Oglenski acted based on an “abundance of growth opportunities” for FedEx thanks to the explosion of e-commerce during the coronavirus pandemic, he wrote in a commentary cited by The Fly.
FedEx recently traded at $292.47, up 2.1%, and earlier touched a record $297.66. It has nearly doubled year to date.
FedEx’s Ground network “provides the lowest cost final mile delivery of the large private” U.S. delivery services, Oglenski said.
FedEx could be subject to “plenty of near-term volatility, given the cross-currents of short-term investors seeking plays on work-from-home or vaccine distribution,” he said.
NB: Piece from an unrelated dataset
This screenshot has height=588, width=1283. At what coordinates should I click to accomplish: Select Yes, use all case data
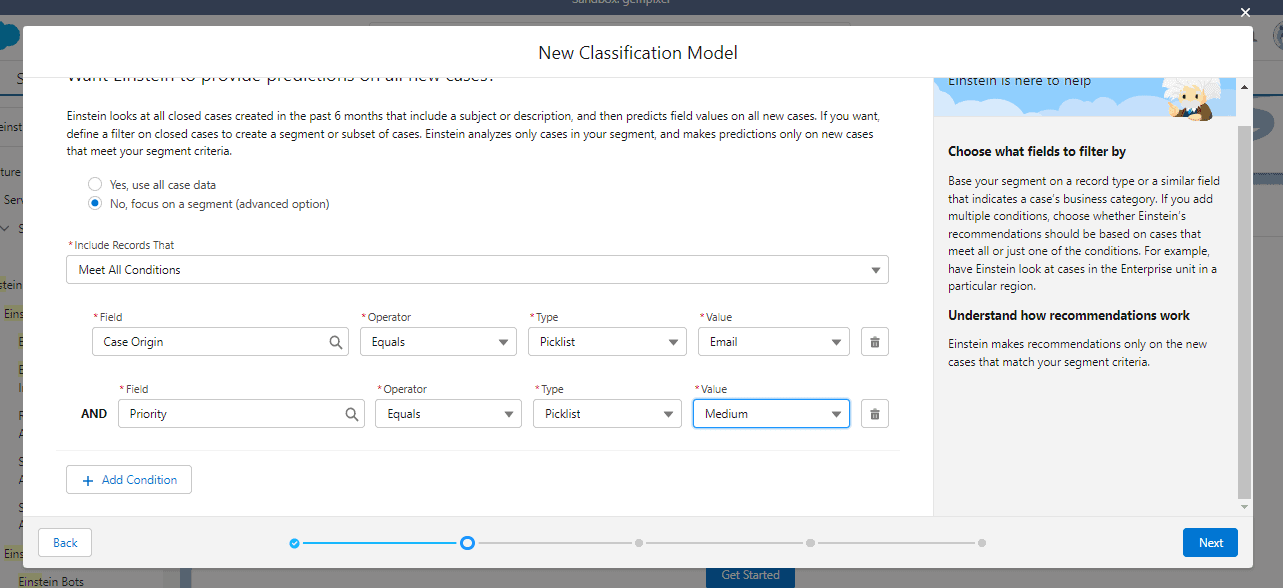95,183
But long-term investors should keep their eyes on “meaningful changes” in FedEx’s operating culture that may “open the door to sorely needed margin improvement and perhaps even adequate financial returns in a capital-intensive business.”
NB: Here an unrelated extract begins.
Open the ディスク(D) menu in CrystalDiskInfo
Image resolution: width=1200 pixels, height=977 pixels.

Morningstar analyst Matthew Young likes FedEx’s story, but says its stock is overvalued. He puts fair value for the Memphis company at $210.
“FedEx has been grappling with a handful of near-term headwinds, including hefty network investment at ground targeting the rapid growth of business-to-consumer deliveries, sluggish U.S. and European industrial end markets, the pullback in global trade, and lost revenue from its intentional breakup with Amazon (AMZN) - Get Report as a customer,” he wrote in a September commentary.
“However, these headwinds are now dissipating, Business-to-consumer volumes are surging, and FedEx's longer-term growth prospects haven’t evaporated.
"Its extensive international shipping network is extraordinarily difficult and costly to duplicate, global trade will eventually improve, and … e-commerce tailwinds should remain favorable for years to come.”